Genetic Differentiation of Rice and Non‐rice Populations of Magnaporthe grisea from North‐western Himalayas using Native Protein and Isozyme Polymorphisms

Abstract

AbstractNative protein and isozyme markers were used to analyse the population structure of rice, finger millet (Eleusine coracana), jungle rice (Echinochloa colonum), goosegrass (Eleusine indica) and crabgrass (Digitaria sanguinalis) infecting isolates of Magnaporthe grisea from the north‐western Himalayan region of India. Both protein and isozyme analyses revealed a high level of genetic diversity among different host‐limited populations of the pathogen including those infecting rice. Cluster analysis of protein and isozyme data permitted the grouping of isolates in accordance with their host specificity.

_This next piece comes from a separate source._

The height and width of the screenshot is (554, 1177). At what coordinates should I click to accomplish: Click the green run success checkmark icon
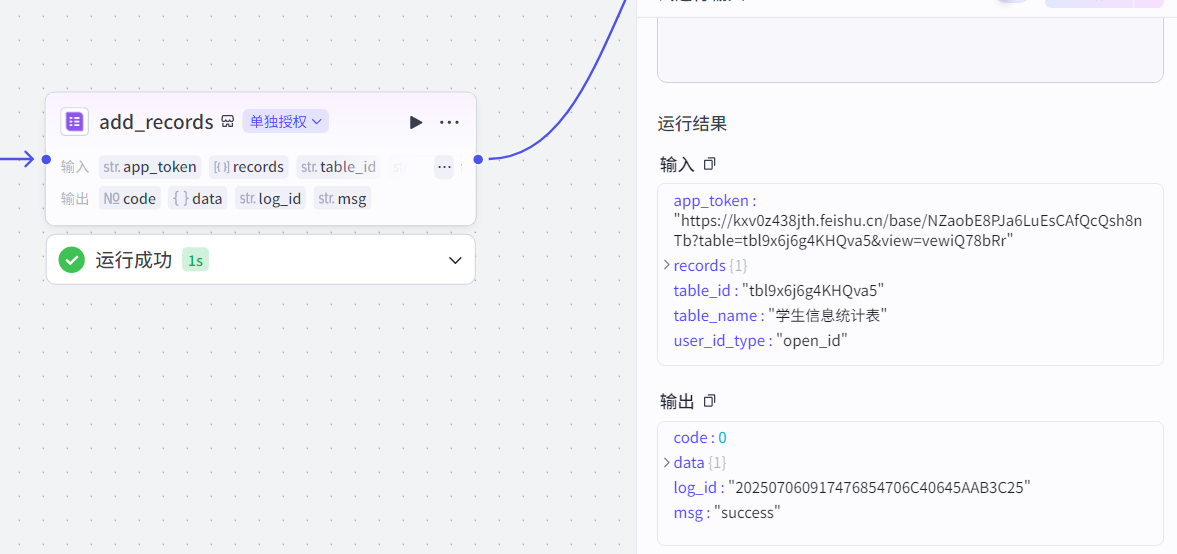[x=72, y=260]
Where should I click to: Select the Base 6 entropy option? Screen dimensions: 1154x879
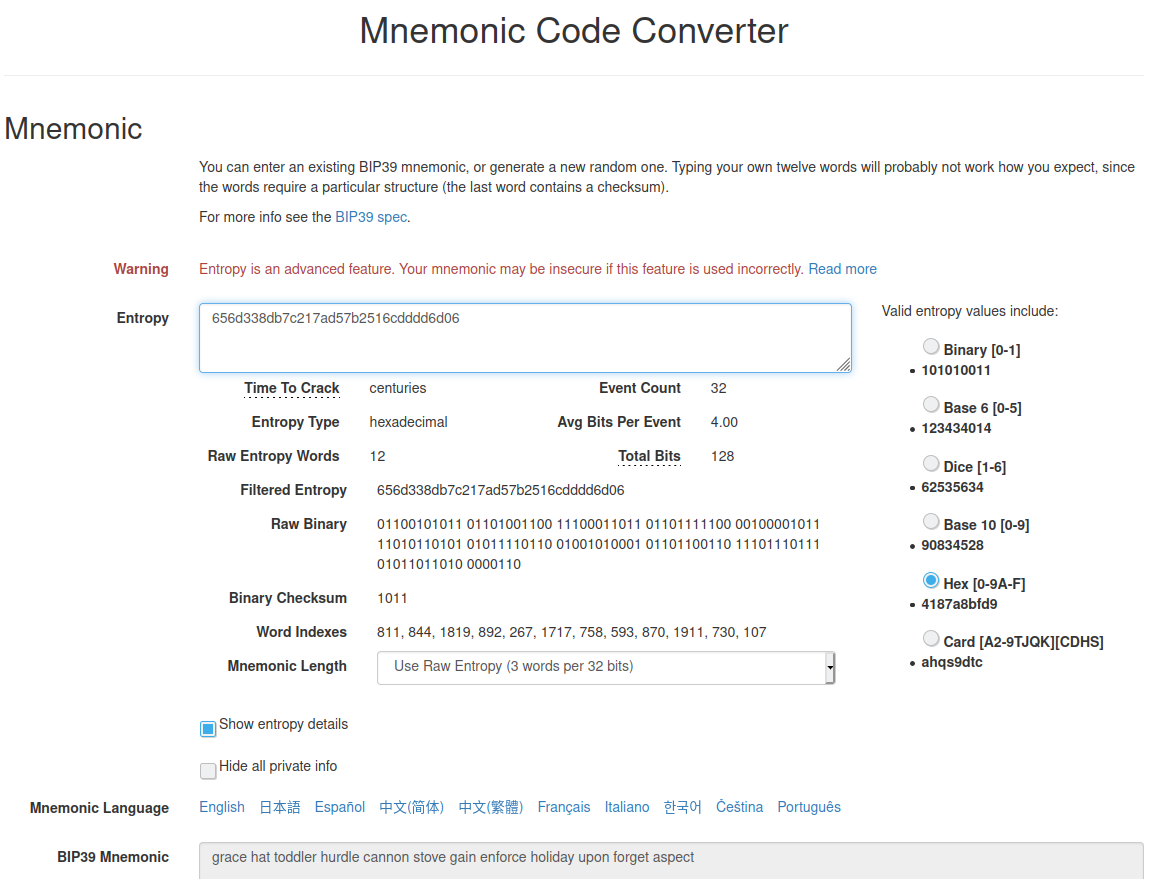(x=931, y=404)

A close association was observed between specific esterase and shikimate dehydrogenase (SDH) isozyme electromorphs and the host specificity of the isolates, indicating that these electromorphs might be linked to the genes conditioning host specialization. Cluster analysis indicated the presence of two lineages in M. grisea species complex: first lineage with moderate bootstrap support was constituted by the isolates from rice, finger millet, goosegrass and jungle rice and a second statistically robust lineage was represented by the isolates from crabgrass. Subpopulations of the pathogen attacking rice and weeds in the same field were genetically distinct and the isolates from different hosts never exhibited a same multilocus haplotype. The overall results indicated that M. grisea populations infecting different hosts were genetically isolated and there was no gene flow among rice and non‐rice isolates of the pathogen.